━━ Given entries ━━

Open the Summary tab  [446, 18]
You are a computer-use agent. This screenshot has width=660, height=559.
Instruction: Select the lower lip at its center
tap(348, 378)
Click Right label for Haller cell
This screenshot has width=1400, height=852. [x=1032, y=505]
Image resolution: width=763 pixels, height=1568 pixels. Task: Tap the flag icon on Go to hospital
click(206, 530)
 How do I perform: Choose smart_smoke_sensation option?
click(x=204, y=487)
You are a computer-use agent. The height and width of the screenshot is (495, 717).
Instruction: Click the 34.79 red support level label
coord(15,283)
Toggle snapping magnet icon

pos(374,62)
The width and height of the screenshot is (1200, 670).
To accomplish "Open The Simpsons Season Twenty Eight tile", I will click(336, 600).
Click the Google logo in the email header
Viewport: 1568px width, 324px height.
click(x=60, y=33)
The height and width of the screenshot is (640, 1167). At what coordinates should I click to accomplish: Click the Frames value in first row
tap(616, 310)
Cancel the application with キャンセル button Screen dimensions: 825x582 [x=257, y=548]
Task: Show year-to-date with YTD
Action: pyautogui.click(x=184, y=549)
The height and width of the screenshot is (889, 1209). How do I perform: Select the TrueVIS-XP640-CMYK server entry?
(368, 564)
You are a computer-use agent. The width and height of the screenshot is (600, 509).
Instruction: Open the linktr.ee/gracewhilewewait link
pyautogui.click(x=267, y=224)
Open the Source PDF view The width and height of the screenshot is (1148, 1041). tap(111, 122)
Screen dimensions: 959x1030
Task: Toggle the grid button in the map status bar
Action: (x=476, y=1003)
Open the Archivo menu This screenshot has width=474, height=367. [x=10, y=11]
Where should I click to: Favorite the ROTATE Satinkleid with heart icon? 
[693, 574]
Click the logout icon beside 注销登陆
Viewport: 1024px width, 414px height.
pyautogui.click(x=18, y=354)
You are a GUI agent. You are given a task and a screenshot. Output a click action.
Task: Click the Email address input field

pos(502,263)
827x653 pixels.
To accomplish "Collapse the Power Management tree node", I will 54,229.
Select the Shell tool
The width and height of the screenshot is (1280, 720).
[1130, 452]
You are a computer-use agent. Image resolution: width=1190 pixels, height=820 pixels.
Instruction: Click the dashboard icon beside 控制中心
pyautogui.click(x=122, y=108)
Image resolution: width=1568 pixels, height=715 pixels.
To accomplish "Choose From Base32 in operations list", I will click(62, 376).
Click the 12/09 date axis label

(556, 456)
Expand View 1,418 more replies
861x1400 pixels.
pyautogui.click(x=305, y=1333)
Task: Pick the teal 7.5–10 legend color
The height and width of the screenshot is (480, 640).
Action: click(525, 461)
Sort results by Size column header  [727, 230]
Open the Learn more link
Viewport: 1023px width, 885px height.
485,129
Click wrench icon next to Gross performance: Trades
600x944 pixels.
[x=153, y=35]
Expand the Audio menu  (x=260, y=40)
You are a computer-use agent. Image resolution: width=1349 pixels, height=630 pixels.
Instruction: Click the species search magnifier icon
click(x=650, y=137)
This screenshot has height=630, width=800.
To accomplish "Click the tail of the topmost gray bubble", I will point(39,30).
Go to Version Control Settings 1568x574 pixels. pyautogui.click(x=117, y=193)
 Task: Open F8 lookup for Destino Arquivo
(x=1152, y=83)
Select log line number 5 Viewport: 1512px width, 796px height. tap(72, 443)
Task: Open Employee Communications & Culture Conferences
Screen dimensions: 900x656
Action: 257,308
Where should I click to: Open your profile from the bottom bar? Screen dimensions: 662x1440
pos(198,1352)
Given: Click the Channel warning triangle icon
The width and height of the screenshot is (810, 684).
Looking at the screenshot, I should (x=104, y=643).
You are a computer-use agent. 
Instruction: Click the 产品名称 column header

━━━

What the exercise asks:
In the entries above, count the lines that contain the string "Expand" and reply with the number only.

Worked solution:
2